My way of healing was to come to terms with the fact that I could not live in this restrictive cycle for the rest of my life. I didn’t want to be confined by anorexia anymore. I was miserable, and a different person with Anorexia. I had completely lost myself and was on the verge of death, and I knew I needed to change. For my recovery, I started making detailed and specific meal plans for myself to hit a calorie goal. I stopped exercising completely.
The only form of exercise I did was a short walk around my neighbourhood to clear my mind (which was very beneficial.) I also got into essential oils. I also started to write out my feelings. The biggest thing for me was making my recovery Instagram account. I learned that there were so many people who were suffering from an eating disorder, that I was not alone. Moreover, I saw that there were people who recovered. Fully recovered.
I saw messages on Instagram that we are more than a body. That our bodies should not define us. To love ourselves. To choose recovery. I made this account to tell my story and to inspire others into recovery, but also so that I can learn from others as well.
What would you say to someone who is weary of recovery and its effectiveness? How do you approach that?
For those that are wary about choosing recovery, I would say to try it. Give it your all. Take a leap of faith. I guarantee it will be worth it. During the depths of my ED, I was a completely different person. I was depressed, lonely, angry, cold, bitter. I never laughed, and I lied to my friends and family so that I didn’t have to see them. More than that, I stopped laughing and smiling. I was too tired to even smile anymore.

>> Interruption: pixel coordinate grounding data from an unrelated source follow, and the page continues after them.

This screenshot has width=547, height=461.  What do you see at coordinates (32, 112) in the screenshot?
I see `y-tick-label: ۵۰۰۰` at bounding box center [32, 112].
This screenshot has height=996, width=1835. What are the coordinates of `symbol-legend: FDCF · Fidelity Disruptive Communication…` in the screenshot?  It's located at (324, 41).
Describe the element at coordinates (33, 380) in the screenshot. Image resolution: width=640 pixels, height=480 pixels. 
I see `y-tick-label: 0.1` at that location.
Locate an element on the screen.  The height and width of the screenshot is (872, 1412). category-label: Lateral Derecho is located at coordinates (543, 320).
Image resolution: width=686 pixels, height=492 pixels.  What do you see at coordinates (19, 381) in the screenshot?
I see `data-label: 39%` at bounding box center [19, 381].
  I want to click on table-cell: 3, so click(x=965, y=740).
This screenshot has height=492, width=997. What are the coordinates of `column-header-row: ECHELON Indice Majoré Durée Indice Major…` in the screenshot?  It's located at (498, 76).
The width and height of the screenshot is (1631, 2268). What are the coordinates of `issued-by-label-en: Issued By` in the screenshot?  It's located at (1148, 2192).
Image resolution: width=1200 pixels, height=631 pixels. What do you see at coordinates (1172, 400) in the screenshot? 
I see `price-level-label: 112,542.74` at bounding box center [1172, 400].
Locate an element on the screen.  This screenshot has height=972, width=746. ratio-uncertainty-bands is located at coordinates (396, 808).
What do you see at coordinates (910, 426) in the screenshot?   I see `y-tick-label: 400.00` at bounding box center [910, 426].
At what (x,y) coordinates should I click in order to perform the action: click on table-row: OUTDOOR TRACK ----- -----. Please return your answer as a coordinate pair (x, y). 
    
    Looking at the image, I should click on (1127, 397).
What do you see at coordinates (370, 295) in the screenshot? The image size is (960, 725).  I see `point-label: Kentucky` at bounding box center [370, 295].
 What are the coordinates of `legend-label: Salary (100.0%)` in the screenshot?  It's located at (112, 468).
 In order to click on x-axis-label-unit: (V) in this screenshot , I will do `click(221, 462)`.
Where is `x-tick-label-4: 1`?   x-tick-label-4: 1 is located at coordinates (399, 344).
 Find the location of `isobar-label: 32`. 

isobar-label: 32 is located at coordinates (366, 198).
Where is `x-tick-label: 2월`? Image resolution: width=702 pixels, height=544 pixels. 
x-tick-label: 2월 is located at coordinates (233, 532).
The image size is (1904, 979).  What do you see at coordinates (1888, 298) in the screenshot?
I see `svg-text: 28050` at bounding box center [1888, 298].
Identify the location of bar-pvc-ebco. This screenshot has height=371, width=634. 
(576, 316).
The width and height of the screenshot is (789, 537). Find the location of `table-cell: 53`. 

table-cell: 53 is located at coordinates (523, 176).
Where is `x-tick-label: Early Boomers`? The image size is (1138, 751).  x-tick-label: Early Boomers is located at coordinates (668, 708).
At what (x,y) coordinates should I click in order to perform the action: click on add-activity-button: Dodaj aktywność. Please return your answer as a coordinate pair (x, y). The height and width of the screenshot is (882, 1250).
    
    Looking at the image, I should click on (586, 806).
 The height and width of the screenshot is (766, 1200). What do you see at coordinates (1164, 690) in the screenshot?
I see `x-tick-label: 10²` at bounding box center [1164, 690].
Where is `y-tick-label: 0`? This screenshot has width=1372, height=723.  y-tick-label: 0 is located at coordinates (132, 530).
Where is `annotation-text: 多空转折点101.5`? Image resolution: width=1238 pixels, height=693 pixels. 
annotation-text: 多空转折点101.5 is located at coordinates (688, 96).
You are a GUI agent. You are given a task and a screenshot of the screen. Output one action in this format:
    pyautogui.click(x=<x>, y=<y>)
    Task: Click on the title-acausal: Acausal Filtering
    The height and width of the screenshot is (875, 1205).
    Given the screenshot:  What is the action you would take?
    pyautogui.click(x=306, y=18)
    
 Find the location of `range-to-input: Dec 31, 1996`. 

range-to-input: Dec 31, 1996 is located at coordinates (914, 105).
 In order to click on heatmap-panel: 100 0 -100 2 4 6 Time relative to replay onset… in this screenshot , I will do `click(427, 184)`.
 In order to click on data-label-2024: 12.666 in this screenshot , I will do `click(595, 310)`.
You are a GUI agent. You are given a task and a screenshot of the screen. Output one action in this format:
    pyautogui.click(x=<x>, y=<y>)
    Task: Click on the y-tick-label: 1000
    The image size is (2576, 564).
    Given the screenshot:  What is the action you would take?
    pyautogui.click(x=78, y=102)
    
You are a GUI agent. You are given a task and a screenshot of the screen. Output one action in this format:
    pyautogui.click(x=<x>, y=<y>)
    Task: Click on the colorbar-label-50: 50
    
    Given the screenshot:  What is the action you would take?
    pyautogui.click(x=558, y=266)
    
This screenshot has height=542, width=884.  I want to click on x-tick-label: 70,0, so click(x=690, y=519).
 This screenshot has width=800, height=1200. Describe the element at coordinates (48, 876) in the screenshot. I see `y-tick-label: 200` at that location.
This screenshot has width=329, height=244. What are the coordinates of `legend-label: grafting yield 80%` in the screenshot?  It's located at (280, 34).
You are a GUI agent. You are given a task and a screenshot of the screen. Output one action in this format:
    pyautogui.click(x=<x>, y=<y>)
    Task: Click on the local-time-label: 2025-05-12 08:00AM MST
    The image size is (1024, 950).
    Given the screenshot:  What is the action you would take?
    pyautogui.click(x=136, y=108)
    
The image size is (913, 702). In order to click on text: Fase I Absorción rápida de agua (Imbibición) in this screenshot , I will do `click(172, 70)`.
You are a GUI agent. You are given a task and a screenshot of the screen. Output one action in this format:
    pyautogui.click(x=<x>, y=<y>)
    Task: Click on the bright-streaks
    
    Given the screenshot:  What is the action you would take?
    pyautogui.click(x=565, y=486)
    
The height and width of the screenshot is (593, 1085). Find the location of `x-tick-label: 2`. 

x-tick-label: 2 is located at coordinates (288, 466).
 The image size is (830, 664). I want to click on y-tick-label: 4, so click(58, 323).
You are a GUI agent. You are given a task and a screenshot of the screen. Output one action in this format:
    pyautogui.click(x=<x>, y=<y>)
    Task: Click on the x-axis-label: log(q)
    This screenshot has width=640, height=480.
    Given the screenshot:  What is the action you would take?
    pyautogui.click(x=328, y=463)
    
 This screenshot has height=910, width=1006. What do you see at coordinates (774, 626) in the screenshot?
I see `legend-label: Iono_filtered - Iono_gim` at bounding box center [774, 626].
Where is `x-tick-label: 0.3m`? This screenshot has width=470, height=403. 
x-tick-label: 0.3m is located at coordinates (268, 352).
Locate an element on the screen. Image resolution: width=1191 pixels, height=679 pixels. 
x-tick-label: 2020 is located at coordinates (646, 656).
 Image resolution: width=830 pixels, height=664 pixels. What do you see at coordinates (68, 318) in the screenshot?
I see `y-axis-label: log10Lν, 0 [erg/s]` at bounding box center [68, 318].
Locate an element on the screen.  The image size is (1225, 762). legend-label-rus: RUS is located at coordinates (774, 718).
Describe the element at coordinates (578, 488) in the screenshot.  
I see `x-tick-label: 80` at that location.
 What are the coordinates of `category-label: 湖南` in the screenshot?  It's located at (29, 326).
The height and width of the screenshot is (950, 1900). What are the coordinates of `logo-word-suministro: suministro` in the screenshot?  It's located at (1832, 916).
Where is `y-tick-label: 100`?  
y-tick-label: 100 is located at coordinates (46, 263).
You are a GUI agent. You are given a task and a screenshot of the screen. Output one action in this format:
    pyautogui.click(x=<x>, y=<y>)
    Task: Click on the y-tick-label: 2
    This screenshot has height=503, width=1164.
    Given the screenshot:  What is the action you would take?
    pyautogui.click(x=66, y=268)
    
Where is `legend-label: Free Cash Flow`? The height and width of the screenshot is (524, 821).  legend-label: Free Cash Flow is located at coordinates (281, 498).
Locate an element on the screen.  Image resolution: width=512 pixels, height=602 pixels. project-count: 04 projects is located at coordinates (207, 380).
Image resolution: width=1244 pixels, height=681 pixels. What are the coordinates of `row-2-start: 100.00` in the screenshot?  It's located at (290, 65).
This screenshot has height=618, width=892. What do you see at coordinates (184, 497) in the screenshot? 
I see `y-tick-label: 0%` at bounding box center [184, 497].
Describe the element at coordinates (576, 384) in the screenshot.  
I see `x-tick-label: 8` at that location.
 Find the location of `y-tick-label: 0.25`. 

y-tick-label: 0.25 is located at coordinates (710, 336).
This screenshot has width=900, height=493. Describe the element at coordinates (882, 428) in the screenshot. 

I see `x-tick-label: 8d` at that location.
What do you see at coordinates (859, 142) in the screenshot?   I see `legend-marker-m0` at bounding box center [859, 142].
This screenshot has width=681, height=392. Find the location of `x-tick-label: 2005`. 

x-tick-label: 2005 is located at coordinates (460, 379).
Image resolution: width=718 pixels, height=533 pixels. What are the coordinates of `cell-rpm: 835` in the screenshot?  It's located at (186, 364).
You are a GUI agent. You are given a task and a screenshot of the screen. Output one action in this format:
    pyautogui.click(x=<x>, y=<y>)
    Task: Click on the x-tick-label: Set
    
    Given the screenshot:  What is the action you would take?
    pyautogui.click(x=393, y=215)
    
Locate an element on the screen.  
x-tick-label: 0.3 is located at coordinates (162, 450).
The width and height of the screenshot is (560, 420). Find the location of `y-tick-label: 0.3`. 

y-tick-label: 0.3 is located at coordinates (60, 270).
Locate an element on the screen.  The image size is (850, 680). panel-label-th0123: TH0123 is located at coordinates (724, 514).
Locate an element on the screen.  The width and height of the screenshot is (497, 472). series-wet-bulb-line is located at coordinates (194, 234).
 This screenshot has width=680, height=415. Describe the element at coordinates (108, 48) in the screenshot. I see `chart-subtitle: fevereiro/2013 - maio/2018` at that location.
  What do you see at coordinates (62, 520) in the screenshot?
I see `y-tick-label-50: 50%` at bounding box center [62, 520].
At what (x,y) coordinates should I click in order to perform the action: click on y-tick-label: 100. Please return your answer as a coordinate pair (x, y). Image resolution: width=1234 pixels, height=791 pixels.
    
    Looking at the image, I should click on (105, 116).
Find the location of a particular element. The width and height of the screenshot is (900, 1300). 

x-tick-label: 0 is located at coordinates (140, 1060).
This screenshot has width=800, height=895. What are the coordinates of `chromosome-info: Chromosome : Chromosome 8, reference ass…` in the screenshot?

Do you face any challenges now, and if so, how do you handle them?
This was the hardest thing I had ever done in my life, and I am still in recovery, but I am so glad I chose to recover. Because there’s so much more to life. Now, I am back in college after having to withdraw due to my ED. I am working at a surgery clinic. I am eating out with friends. I am travelling. I am making memories. I am working towards my goal and future.
What starts as a simple path to being healthier can easily spiral out of control and fall over the border of “healthy” and “excessive”. But as long as you can identify the issue, admit you have a problem, and have the drive to want to get healthier, you have the power within yourself to get there.
Sharing your story publicly on a social media platform can also help you not feel alone in your journey. You can connect with other people going through recovery and inspire others who may be starting out.